Assim, quando eu apanho uma pedra sólida no leito de um córrego e a seguro na palma da minha mão, posso apreciar a aparente diferença percebida por mim entre esse objeto sólido e polido e a água fluida e ondulada que se precipitava sobre ela. Porém, ao mesmo tempo em que eu aprecio a aparente diferença entre pedra e água, posso também apreciar e saber com segurança o fato da não-diferença desses dois objetos, esses dois objetos conhecidos, cada qual sendo apenas nome e forma, limitado, redutível, negável, com suas diferenças - sua dualidade - desaparecendo na realidade única, não-dual de Brahma.

Embora eu veja não-diferença entre os objetos que constituem esse mundo, sinto que é mais difícil ver a ausência de diferenças entre mim e a criação: entre o “eu”, o que vê, olhando para a pedra, o que é visto.Eu cuja pele, o sentido de tocar, me separa do mundo, vejo a pedra do lado de fora, enquanto eu estou dentro; minha pele é o muro, meus sentidos, as janelas através das quais vejo o exterior e a minha mente, o dono da casa que avalia o que é visto.

Essa conclusão condicionada de interno e externo, entre aquele que vê e o que é visto, pode ser um problema, porém, como todas as falsas conclusões, suscita um questionamento. Idam (isto) ou drsya(o visto) indica qualquer coisa que é conhecida ou que seja objetificável. Minha pele é parte de assim como limite para um corpo físico e suas funções. Esse corpo é algo conhecido, drsya, alguma coisa objetificável. Associada a esse corpo e suas funções há uma certa quantidade de pensamentos, incluindo percepções dos sentidos, decisões, julgamentos, memórias, gostos e aversões e o senso de ser o agente(“sou eu aquele que faz, que usufrui, que conhece, que possui”). Cada pensamento é conhecido - é objetificável, é drsya, é algo conhecido. Nenhum pensamento ou grupo de pensamentos é não objetificável. Pensamentos, incluindo o pensamento básico de eu-agente da ação, são coisas conhecidas

Passo a passo, o questionamento pode verificar que não existe diferença entre o “eu”,o que vê, e a pedra que é o visto - nenhum espaço para se fazer uma divisão entre o que vê e o que é visto. Tudo o que é conhecido por mim através dos meus sentidos ou inferido através de percepção de dados é drsya . Todos os objetos,os eventos, este corpo, mente, memória, o sentido de agente da ação e o intervalo medindo o tempo, bem como acomodando o espaço, todos são conhecidos ou conhecíveis, são drsya. Drsya não estabelece diferenças. Nenhuma diferença real pode ser estabelecida entre aquele que vê e o que é visto. A única diferença entre objetos conhecidos é a aparente diferença dos sempre mutáveis nomes e formas projetados sobre a realidade imutável e sem forma de Brahma . Eu, como o que vê, não tenho uma realidade maior do que a pedra que é vista. Cada um de nós tem apenas como realidade Brahma , o não-dual e sem-forma.

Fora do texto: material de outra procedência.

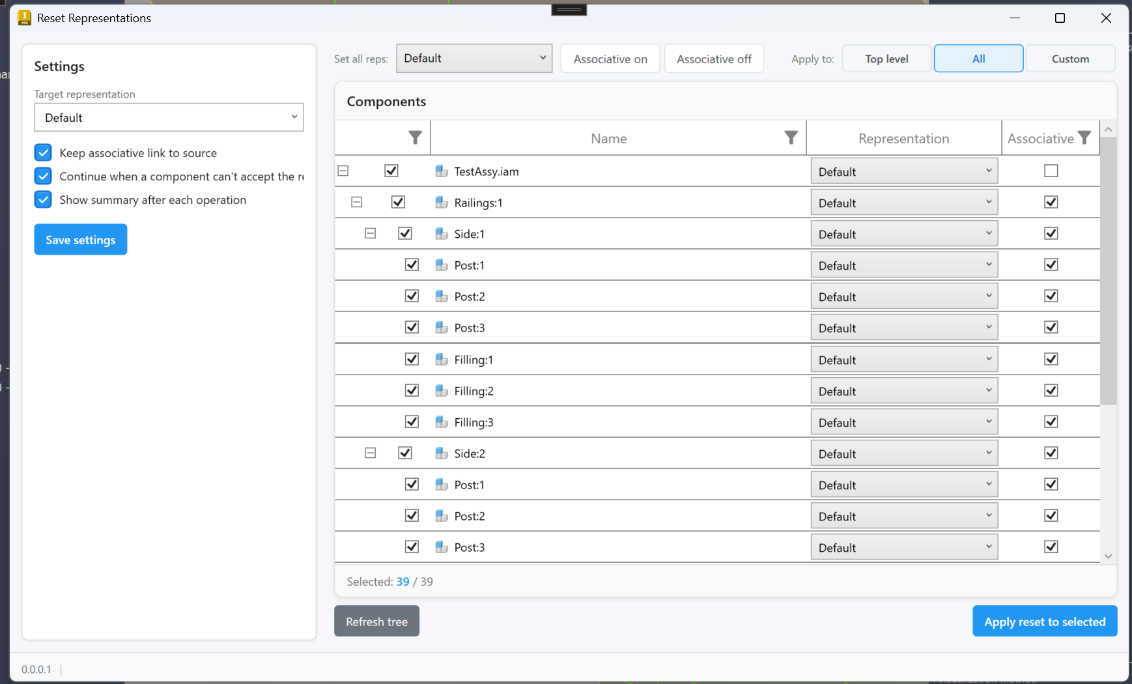
Task: Open Representation dropdown for Post:3 under Side:1
Action: click(x=904, y=328)
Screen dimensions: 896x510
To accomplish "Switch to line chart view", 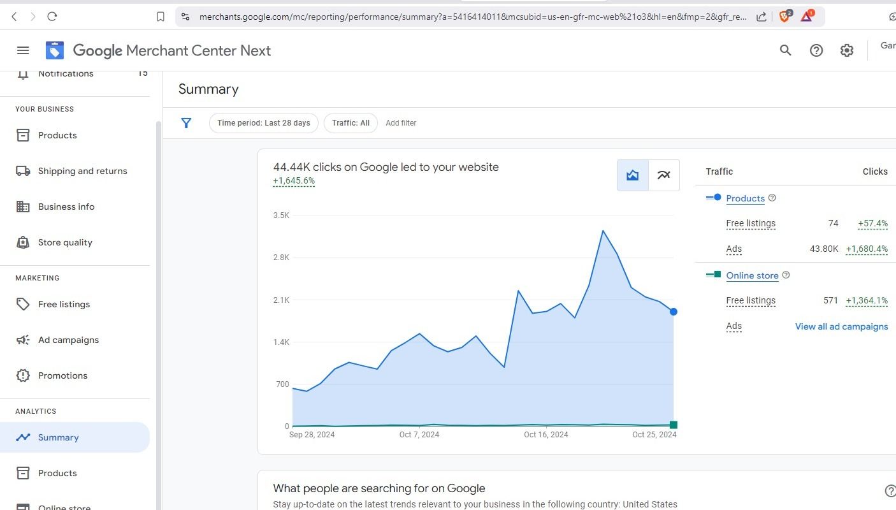I will click(663, 175).
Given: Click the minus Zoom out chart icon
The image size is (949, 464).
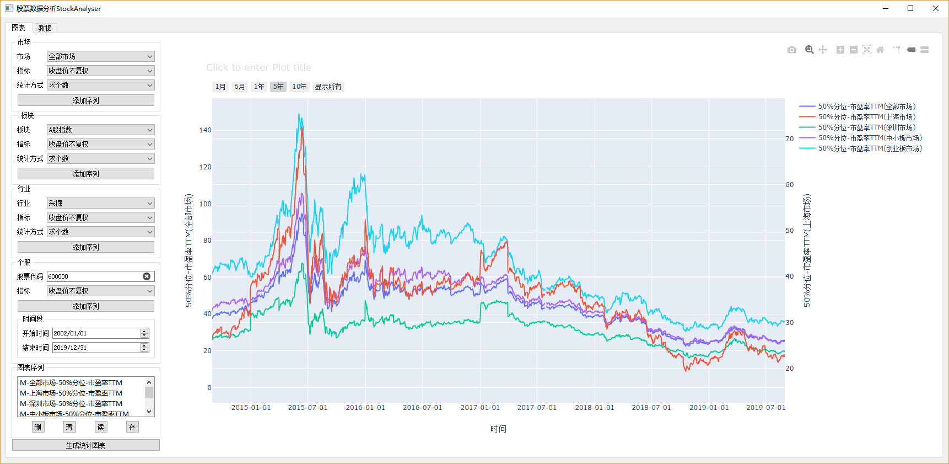Looking at the screenshot, I should point(854,50).
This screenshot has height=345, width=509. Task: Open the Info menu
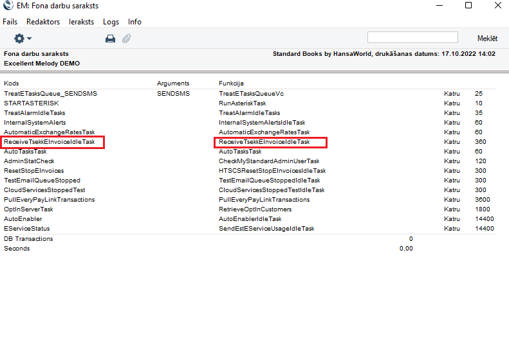pos(134,22)
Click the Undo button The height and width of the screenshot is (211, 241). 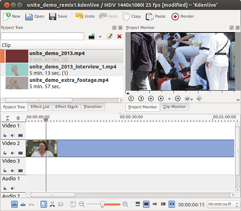85,16
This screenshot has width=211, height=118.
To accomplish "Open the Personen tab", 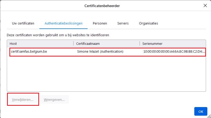I will [100, 23].
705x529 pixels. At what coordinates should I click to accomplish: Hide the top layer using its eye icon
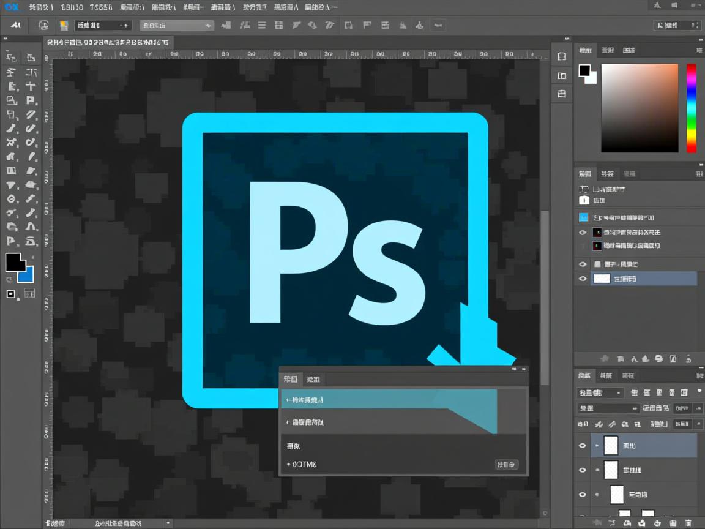(x=582, y=446)
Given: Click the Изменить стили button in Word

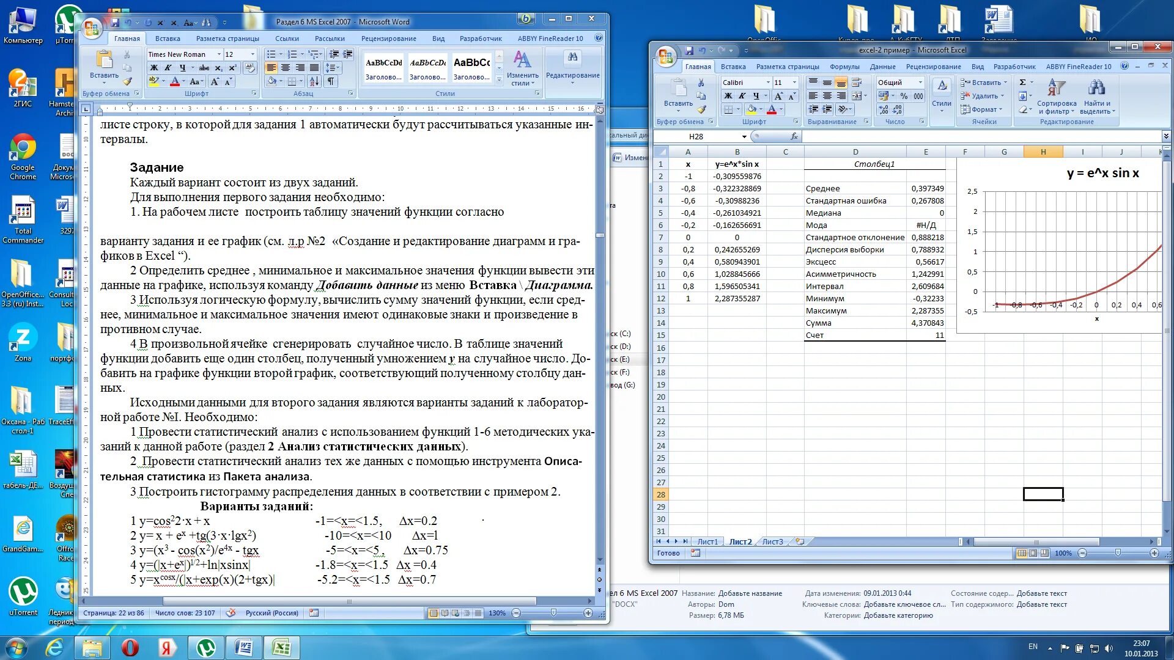Looking at the screenshot, I should tap(522, 69).
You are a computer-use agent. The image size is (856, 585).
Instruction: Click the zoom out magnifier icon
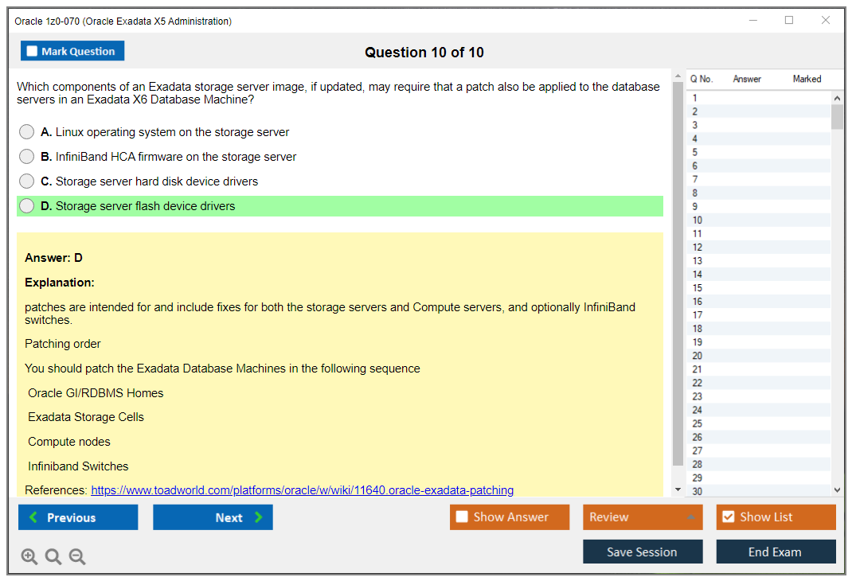pos(77,557)
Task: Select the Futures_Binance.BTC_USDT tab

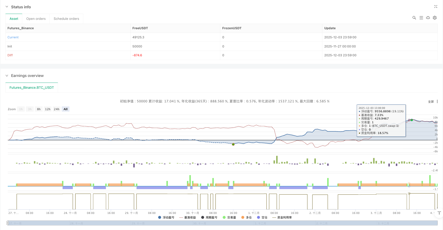Action: pyautogui.click(x=32, y=88)
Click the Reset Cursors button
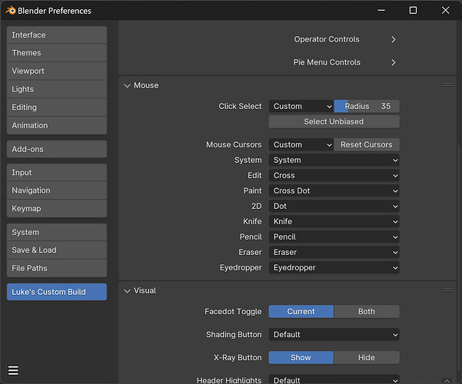462x384 pixels. [x=367, y=144]
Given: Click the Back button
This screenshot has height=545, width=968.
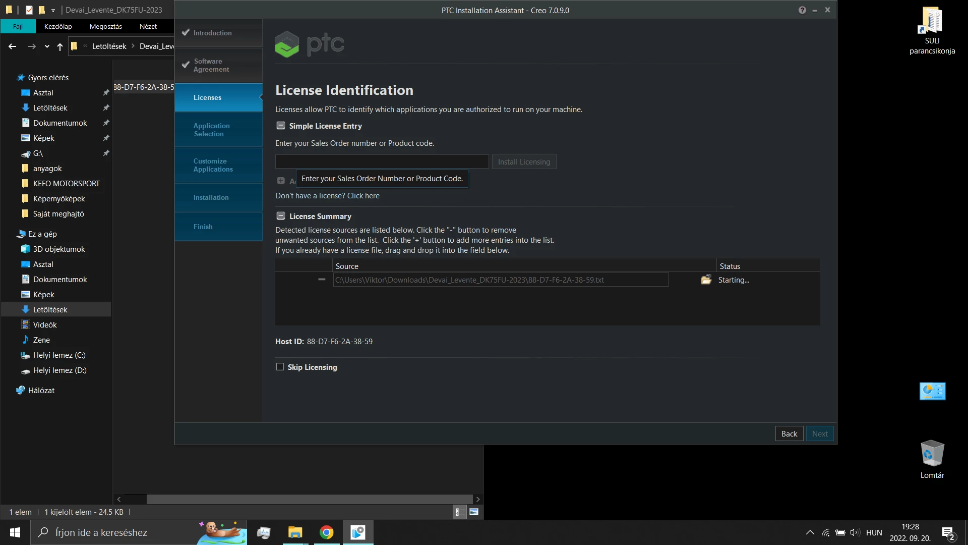Looking at the screenshot, I should [x=789, y=433].
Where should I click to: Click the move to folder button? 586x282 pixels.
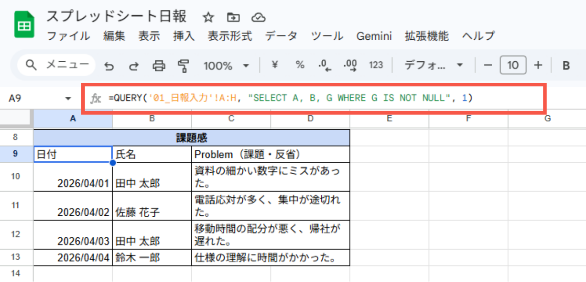click(233, 17)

Assim, as diferenças entre o que vê e o que é visto não têm uma realidade independente: elas são apenas aparentes, sendo negadas pelo conhecimento, adquirido através do questionamento a respeito da realidade dessas diferenças.Tente encontrar uma linha divisória entre aquele que vê e o que é visto. Toda vez que você se coloca numa posição onde pensa que o que vê está de um lado e o que é visto, do outro, ambos os lados passam a ser o visto. A única coisa que você pode objetificar é drsya . No entanto, visto experiencialmente do ponto de vista de seus níveis de realidade comum, as diferenças sujeito/objeto parecem muito reais. O conhecimento aham idam sarvam - “eu sou tudo isso”(ou “essa pedra e eu somos um”) não é uma conclusão a ser alcançada pela experiência.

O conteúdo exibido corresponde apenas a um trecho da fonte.